Wednesday, January 20, 2010

soup, soup, beautiful soup!

Beautiful soup! (apologies to L. Carroll)

So, my most recent post concerns twice-baked potatoes. This recipe take that recipe and says: "Ha! You think you are delicious! I will show you! I am delicious and low-fat-ish! And I will feed an army! Take that, you fool!" Which, honestly, is really an un-called-for level of aggression, but you get the point.

Baked potato and leek soup. This is easy! My recipe, as always, is imprecise, but when I am struck by the mood to create, taking the time to write down measurements is such a drag, man.

Baked potato and leek soup:

4 potatoes
6 leeks
6 slices of turkey bacon, diced
2 cups of baby portabellas, sliced
2 cans of chicken stock (unless you have homemade, in which case, 4 cups homemade chicken stock)
Fake butter in abundance
1 % milk
Fat-free sour cream
Pinch dried sage
1 bay leaf

First, heat the oven to 400. Put 4 Idaho baking potatoes, pierced, in the oven for an hour. In the meantime…

Take a large stock pot. Heat it up to medium high. Add a dash of olive oil, about one tablespoon if you want to be anal about it. Let oil get hot but not smoking. Add diced bacon. Let it get kind of crispy but not burnt. (Is “burnt” a word? I had a Crayon labeled “burnt orange” as a child. Therefore, “burnt” is preferable to “burned” in my book.) Add sliced mushrooms. Saute a few minutes. I think I might have added a dash of Worchester sauce and a sprinkle of sugar, but hey, my memory’s not so hot. Then add the leeks and salt. Saute until soft. Add the chicken stock and herbs.

Ok, so now your potatoes should be close to finished. Once they are, proceed to make somewhat runny mashed potatoes with them and your milk and fake butter (reserve the skins). If you don’t care a fig about fat, make them with real butter and cream. Otherwise, if you, like the rest of us, occasionally cannot fit into your pants, make with margarine of choice and 1% milk.

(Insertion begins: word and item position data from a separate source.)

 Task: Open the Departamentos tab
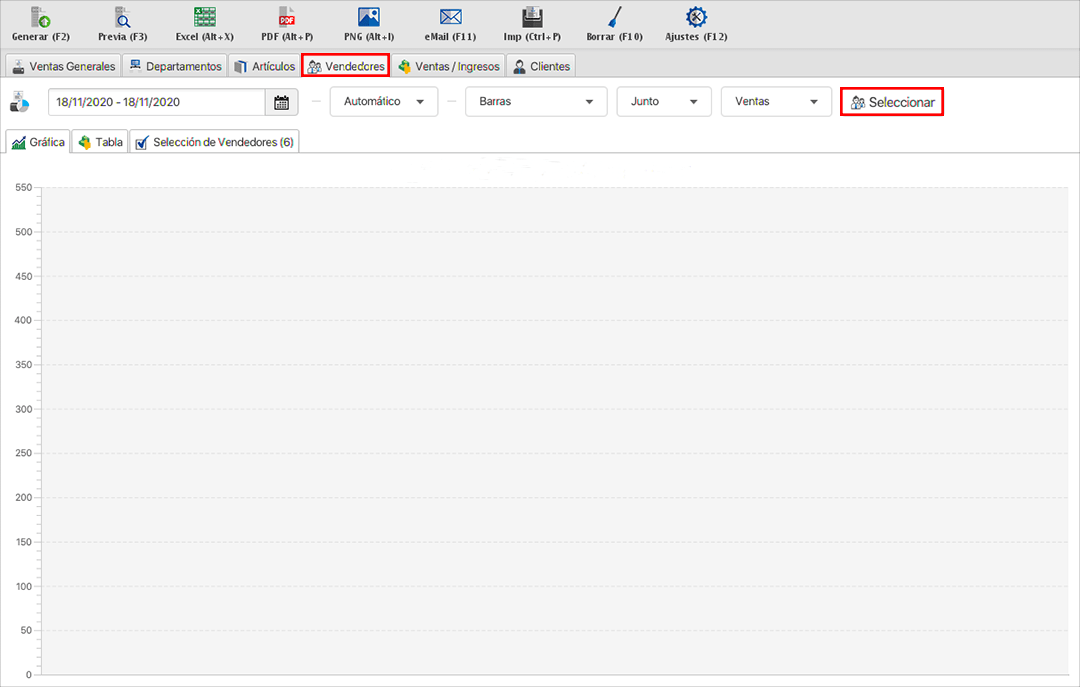coord(175,67)
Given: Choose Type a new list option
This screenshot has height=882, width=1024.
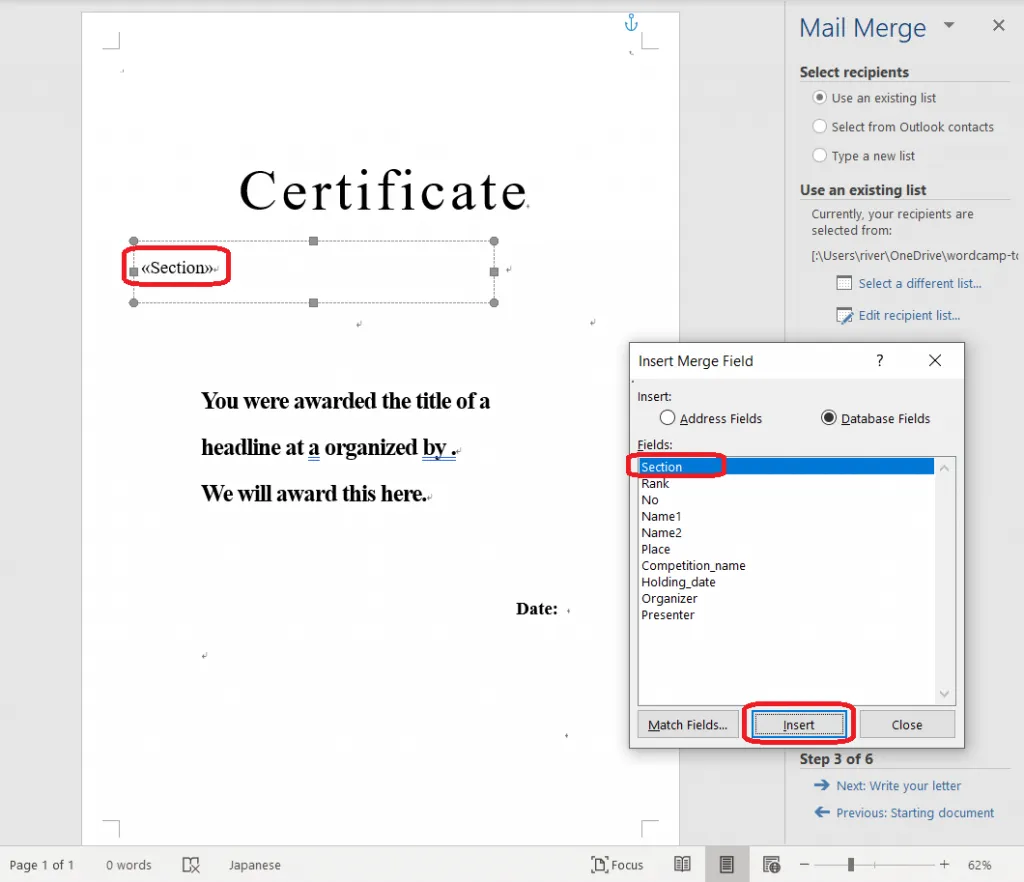Looking at the screenshot, I should click(x=820, y=156).
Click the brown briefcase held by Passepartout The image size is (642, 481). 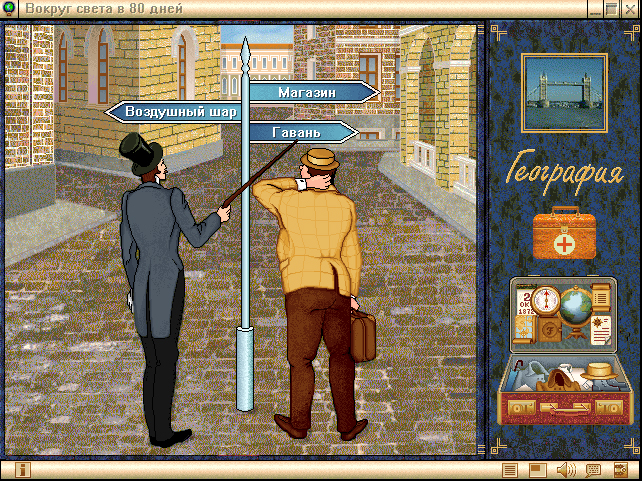tap(363, 335)
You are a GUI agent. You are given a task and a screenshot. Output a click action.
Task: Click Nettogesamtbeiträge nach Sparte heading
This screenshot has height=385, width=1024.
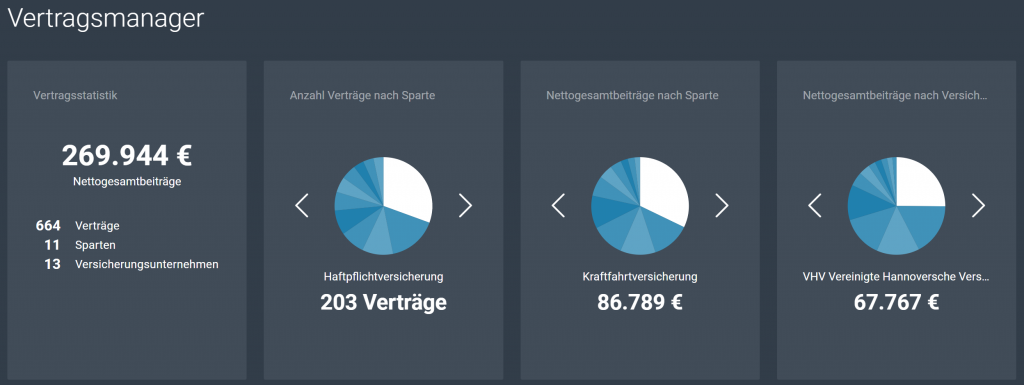coord(632,95)
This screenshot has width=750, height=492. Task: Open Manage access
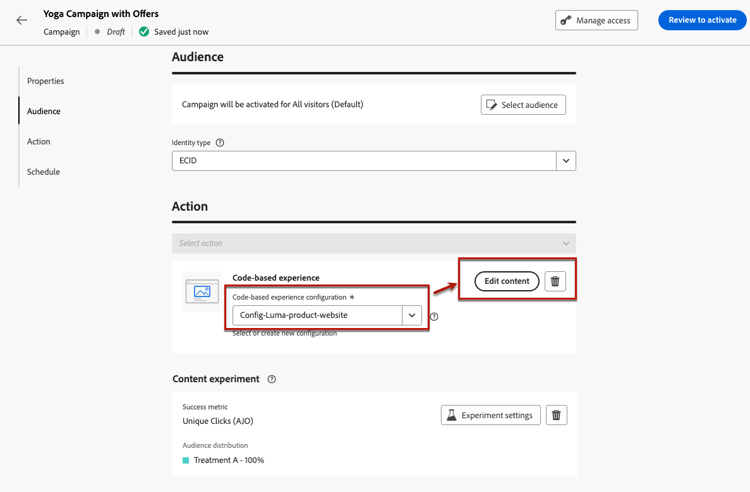click(597, 20)
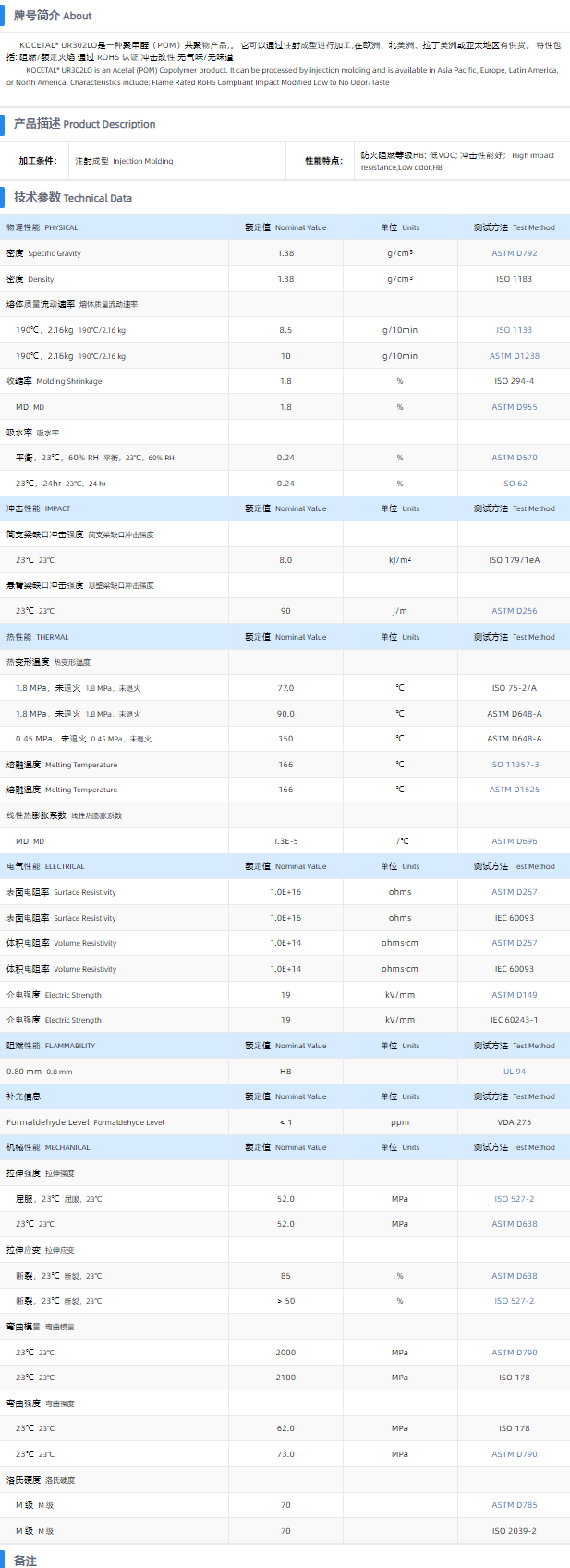Click ASTM D257 link in Surface Resistivity row
Image resolution: width=570 pixels, height=1568 pixels.
[514, 892]
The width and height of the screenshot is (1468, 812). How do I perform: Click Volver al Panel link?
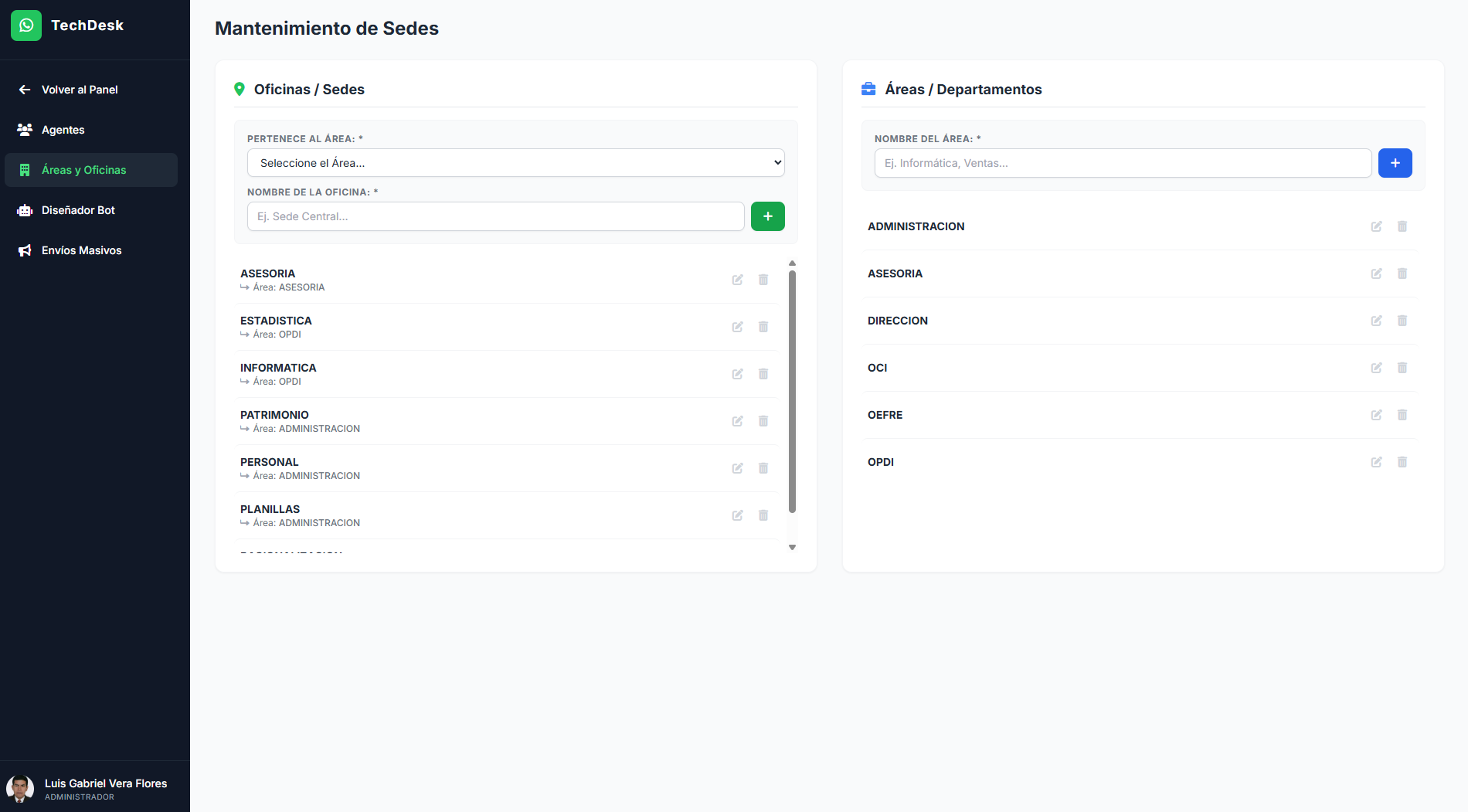point(80,90)
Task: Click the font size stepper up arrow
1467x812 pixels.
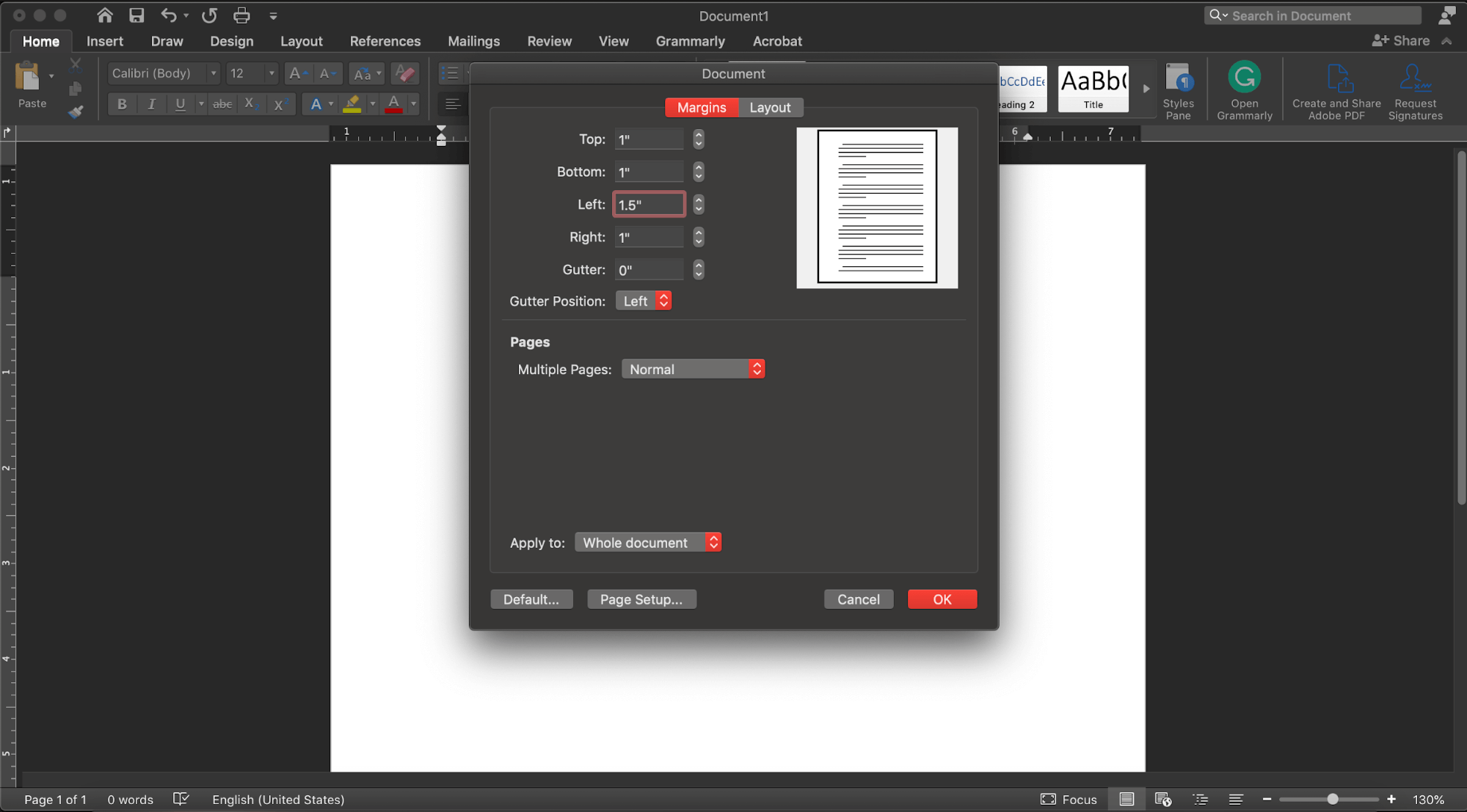Action: click(296, 72)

Once the potatoes are mashed, add to the stock and stir vigorously to incorporate. Add the container of sour cream and stir with even more vigor. Voila! You have potato and leek soup!

The piece de resistance, of course, is topping the soup with fried potato skins. To do so, take the skins of the baked potatoes. Slice them into strips. Take a generous amount of olive oil (1/2 a cup?) and put in a sauté pan. Heat to high heat. Add the strips of skin and fry until very brown. Scoop out and drain on plates lined with paper towel. Season liberally with garlic salt and pepper. Top soup with fried potato skins and, if you are a true gourmand, shred a delicious cheese of your choice and add to the soup before adding the skins.

The TOTT, a true connoisseur of soups, gave this her hearty stamp of approval, as did her disgusting little pug-dogs as they licked drippings off the ground. I hope you concur.

1 comment:

  1. My dogs are not disgusting. But they do love the soup. As do I. You should not have left it in my fridge, I have eaten it twice a day since you did.